Answer
There is a zero in the interval of length $0.025$ $(0.575,0.6)$
Work Step by Step
We are given the function:
$f(x)=\tan^3\theta-8\tan^2\theta+17\tan\theta-8$
Compute the value of $f$ for $x=0.5$ and $x=0.6$:
$f(0.5)=\tan^3 0.5-8\tan^2 0.5+17\tan 0.5-8\approx -0.93739$
$f(0.6)=\tan^3 0.6-8\tan^2 0.6+17\tan 0.5-8\approx 0.20619$
As $f(0.5)f(0.6)<0$, $f$ has a zero in the interval of length $0.1$ $(0.5,0.6)$.
The midpoint of the interval $(0.5,0.6)$ is $0.55$. Compute $f$ in $x=0.55$:
$f(0.55)=\tan^3 0.55-8\tan^2 0.55+17\tan 0.55-8\approx -0.35393$
As $f(0.5)f(0.55)<0$, there is a zero in the interval of length $0.05$ $(0.55,0.6)$.

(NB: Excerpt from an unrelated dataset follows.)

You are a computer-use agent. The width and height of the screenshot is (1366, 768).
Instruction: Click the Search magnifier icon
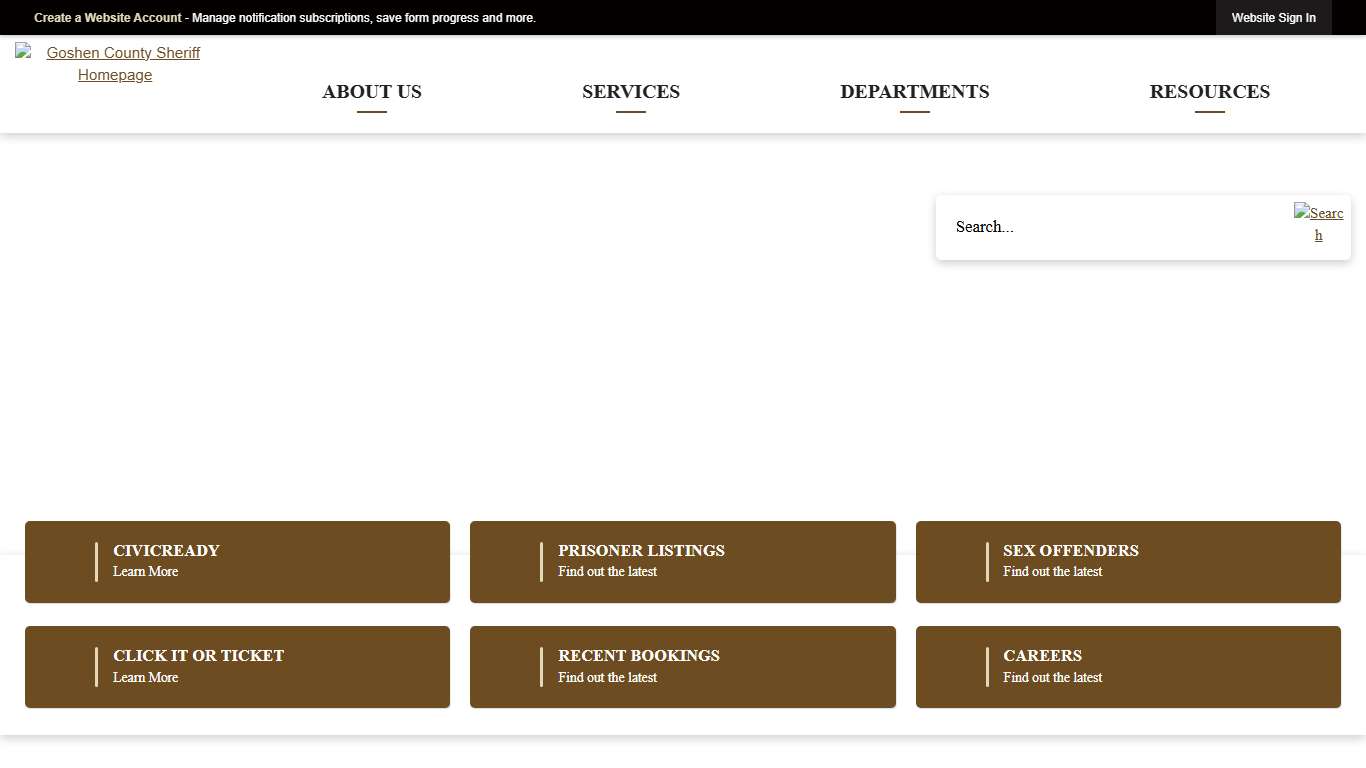click(1318, 224)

The midpoint of the interval $(0.55,0.6)$ is $0.575$. Compute $f$ in $x=0.575$:
$f(0.575)=\tan^3 0.575-8\tan^2 0.575+17\tan 0.575-8\approx -0.07078$
As $f(0.575)f(0.6)<0$, there is a zero in the interval of length $0.025$ $(0.575,0.6)$.